Les membres de la Convention citoyenne pour le climat sont encore une fois bien déçus. Et s’il leur fallait de nouveau donner une note à l’action gouvernementale au regard de leurs recommandations, elle serait encore plus basse que la précédente. Il est vrai qu’il s’agit plutôt du Parlement, cette fois. Mais celui-ci n’est jamais, en l’état, qu’un autre avatar du Bloc négationniste-génocidaire.

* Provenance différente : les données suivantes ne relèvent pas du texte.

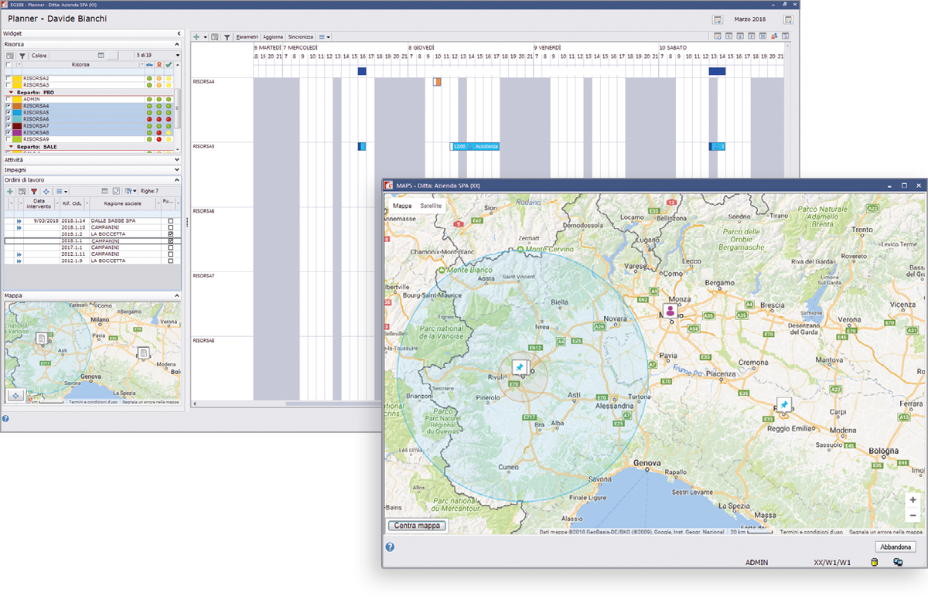Screen dimensions: 928x603
Task: Click the RISORSA7 dark red color swatch
Action: (x=16, y=126)
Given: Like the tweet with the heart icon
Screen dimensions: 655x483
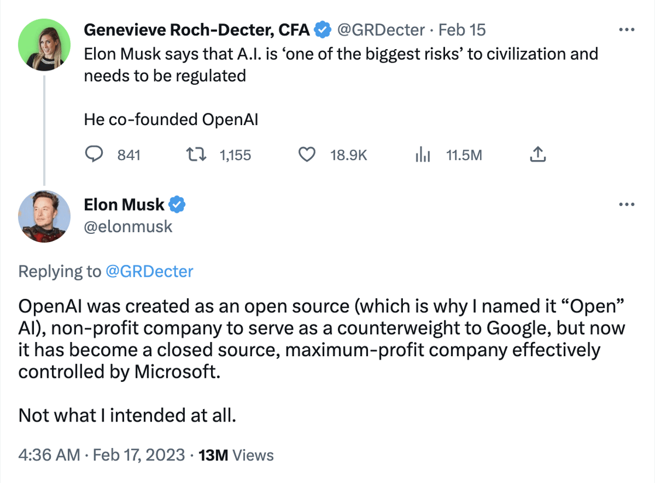Looking at the screenshot, I should 306,154.
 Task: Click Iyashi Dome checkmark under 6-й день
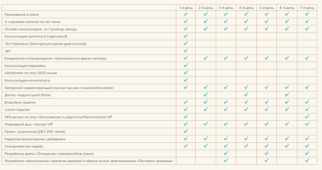pyautogui.click(x=287, y=95)
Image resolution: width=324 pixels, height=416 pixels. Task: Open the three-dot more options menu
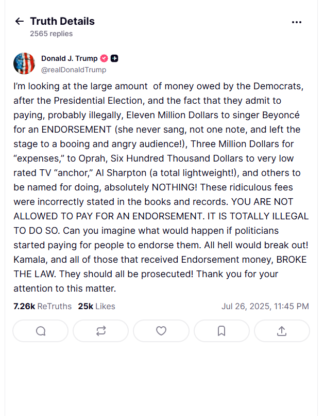tap(297, 22)
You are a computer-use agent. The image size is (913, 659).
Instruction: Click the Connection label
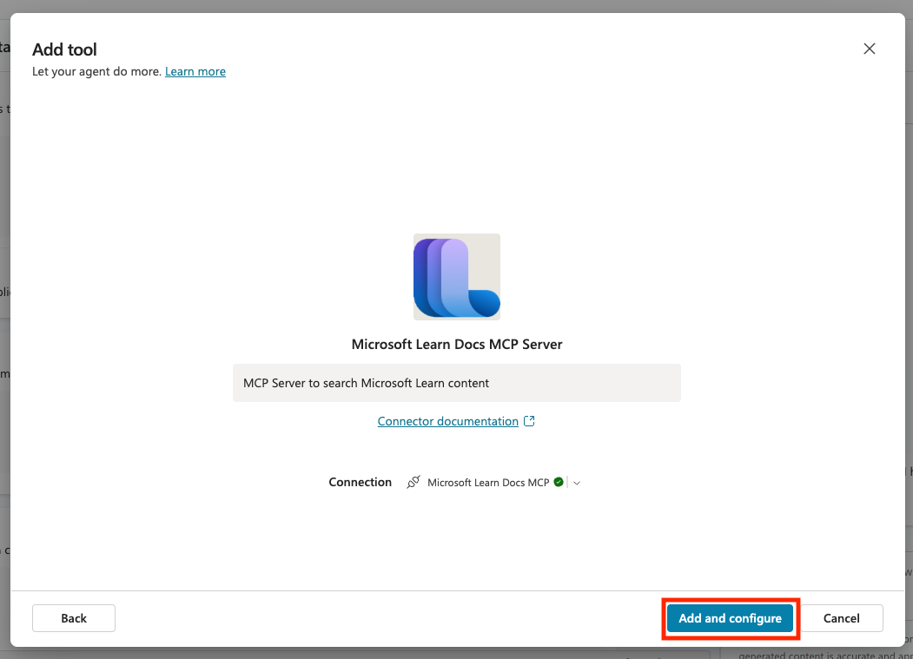click(x=360, y=482)
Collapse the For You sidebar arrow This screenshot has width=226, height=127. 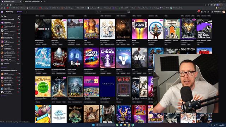19,16
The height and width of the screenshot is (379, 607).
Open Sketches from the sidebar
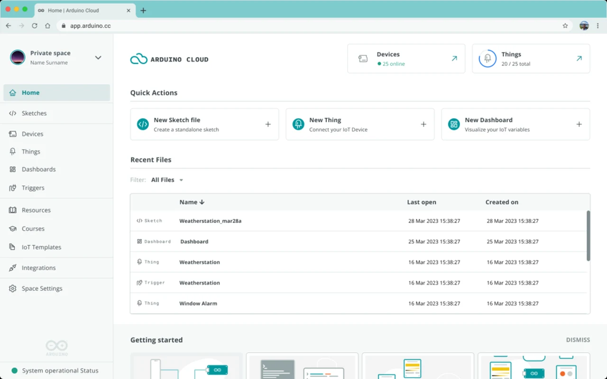pos(34,113)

Il résiste aux dispositions qui pourraient porter ombrage aux puissances publicitaires. Il ne veut pas qu’on laisse aux préfets le droit de s’opposer aux panneaux de réclame le long des routes et à l’entrée des villes, et il ne veut pas non plus qu’on empêche les constructeurs automobiles de vanter dans la Presse leurs modèles les plus polluants. Aussi bien aurait-il été très naïf d’espérer qu’il en aille autrement. Le remplacisme davocratique est un pouvoir de nature entièrement publicitaire. Négateur et dénégateur par essence, il a le faux pour fondement avec le remplacement pour principe. Tout occupé à convaincre pour vendre et à démentir pour régner, il ne peut en aucune façon s’opposer à la publicité, ce qui serait saper sa propre assise. C’est pourquoi il est parfaitement vain d’espérer de lui une politique écologique conséquente. Les sites, il a vocation radicale à les détruire, de même que, la pollution, il lui est consubstantiel de la promouvoir en tous lieux.